Skip to content

mdl-lab/dlm-priming-vulnerability

Repository files navigation

Toward Safer Diffusion Language Models: Discovery and Mitigation of Priming Vulnerability

This is the official implementation of "Toward Safer Diffusion Language Models: Discovery and Mitigation of Priming Vulnerability" (ICLR 2026).

This project was developed with CUDA 12.9, PyTorch 2.7.1, and Python 3.10.
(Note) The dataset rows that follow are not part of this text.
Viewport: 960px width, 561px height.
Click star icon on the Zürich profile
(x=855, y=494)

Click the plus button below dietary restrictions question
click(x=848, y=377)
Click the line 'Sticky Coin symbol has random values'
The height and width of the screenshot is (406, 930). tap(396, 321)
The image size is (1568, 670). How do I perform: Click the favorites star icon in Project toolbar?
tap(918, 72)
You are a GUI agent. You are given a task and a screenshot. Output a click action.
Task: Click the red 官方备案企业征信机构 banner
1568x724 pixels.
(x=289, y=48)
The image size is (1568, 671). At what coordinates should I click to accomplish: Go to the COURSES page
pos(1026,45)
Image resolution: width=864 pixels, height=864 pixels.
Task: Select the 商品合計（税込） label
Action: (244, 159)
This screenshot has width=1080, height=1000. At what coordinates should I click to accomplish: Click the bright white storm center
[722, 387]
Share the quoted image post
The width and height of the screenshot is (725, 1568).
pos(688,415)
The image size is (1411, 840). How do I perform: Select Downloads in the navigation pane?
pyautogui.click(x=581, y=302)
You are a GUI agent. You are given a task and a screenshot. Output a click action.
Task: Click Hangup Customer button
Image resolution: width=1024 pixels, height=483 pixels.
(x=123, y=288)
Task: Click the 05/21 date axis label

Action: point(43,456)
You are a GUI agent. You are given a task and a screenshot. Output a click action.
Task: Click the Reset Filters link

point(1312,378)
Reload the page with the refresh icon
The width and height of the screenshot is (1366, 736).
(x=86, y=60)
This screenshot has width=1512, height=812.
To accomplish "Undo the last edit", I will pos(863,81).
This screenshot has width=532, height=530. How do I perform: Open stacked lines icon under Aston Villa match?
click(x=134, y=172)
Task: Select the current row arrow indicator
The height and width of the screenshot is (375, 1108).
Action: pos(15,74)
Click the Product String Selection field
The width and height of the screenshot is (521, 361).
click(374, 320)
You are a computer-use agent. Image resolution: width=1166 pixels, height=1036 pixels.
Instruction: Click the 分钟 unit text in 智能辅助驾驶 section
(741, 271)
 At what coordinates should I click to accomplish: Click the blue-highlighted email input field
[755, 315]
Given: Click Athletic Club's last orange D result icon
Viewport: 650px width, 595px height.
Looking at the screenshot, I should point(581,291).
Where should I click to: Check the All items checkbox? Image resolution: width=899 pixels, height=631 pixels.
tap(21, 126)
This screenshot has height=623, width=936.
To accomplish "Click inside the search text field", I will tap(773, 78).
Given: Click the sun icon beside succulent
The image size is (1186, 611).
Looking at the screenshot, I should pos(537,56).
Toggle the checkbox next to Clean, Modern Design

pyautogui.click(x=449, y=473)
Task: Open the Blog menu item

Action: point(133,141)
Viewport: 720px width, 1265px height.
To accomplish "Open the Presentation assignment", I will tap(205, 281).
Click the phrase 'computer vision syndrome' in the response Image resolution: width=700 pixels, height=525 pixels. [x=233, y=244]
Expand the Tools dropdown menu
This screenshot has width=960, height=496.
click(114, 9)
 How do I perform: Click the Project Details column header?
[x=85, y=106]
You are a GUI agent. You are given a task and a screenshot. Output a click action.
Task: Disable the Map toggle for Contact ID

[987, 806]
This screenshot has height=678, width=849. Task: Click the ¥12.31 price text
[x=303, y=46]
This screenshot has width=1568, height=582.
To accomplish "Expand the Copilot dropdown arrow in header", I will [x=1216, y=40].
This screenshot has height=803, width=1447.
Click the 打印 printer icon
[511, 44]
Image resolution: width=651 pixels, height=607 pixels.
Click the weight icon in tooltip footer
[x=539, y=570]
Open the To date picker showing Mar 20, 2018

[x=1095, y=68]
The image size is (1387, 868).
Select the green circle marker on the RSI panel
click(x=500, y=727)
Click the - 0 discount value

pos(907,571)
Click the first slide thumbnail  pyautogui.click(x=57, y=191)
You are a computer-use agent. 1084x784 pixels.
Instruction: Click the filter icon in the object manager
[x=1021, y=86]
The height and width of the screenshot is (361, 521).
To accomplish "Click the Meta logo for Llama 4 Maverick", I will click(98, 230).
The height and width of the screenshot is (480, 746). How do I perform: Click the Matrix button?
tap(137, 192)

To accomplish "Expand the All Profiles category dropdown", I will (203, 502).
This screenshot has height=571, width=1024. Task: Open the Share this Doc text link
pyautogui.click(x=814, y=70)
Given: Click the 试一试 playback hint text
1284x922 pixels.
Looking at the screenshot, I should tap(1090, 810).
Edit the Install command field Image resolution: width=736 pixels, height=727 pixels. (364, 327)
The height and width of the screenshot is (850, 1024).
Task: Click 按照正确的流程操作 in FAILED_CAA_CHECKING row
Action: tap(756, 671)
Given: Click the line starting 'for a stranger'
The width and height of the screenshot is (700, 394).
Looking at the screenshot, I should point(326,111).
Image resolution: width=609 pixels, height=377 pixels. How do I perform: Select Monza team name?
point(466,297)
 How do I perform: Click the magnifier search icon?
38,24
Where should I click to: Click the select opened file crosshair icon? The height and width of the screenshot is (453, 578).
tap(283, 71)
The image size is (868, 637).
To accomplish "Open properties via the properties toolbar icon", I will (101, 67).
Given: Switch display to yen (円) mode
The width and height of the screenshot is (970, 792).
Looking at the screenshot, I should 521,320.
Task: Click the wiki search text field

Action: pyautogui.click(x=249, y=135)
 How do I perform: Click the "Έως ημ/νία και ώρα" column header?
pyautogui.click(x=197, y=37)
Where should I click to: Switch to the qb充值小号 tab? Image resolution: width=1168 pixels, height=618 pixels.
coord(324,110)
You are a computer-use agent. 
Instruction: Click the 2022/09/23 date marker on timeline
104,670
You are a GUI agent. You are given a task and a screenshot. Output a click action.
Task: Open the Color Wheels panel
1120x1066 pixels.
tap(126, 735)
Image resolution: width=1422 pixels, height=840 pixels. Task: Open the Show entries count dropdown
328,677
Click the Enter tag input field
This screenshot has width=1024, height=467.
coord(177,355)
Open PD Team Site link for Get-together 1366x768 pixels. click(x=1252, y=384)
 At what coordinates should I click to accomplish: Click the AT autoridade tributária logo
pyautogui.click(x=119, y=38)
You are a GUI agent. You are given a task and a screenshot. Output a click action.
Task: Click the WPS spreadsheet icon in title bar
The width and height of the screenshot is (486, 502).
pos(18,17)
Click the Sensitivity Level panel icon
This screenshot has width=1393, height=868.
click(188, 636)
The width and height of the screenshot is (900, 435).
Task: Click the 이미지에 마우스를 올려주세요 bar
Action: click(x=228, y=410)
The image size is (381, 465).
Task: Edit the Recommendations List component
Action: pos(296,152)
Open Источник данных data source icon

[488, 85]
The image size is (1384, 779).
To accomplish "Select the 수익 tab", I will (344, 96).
After installing a GPU version of PyTorch, other dependencies can be installed via pip install -r requirements.txt.

Recovery Alignment

You can run Recovery Alignment with the following command:

python train.py \
  --dataset_name $your_dataset \
  --model_name "GSAI-ML/LLaDA-8B-Instruct" \
  --seed 42

Trained models are saved under models/xxx.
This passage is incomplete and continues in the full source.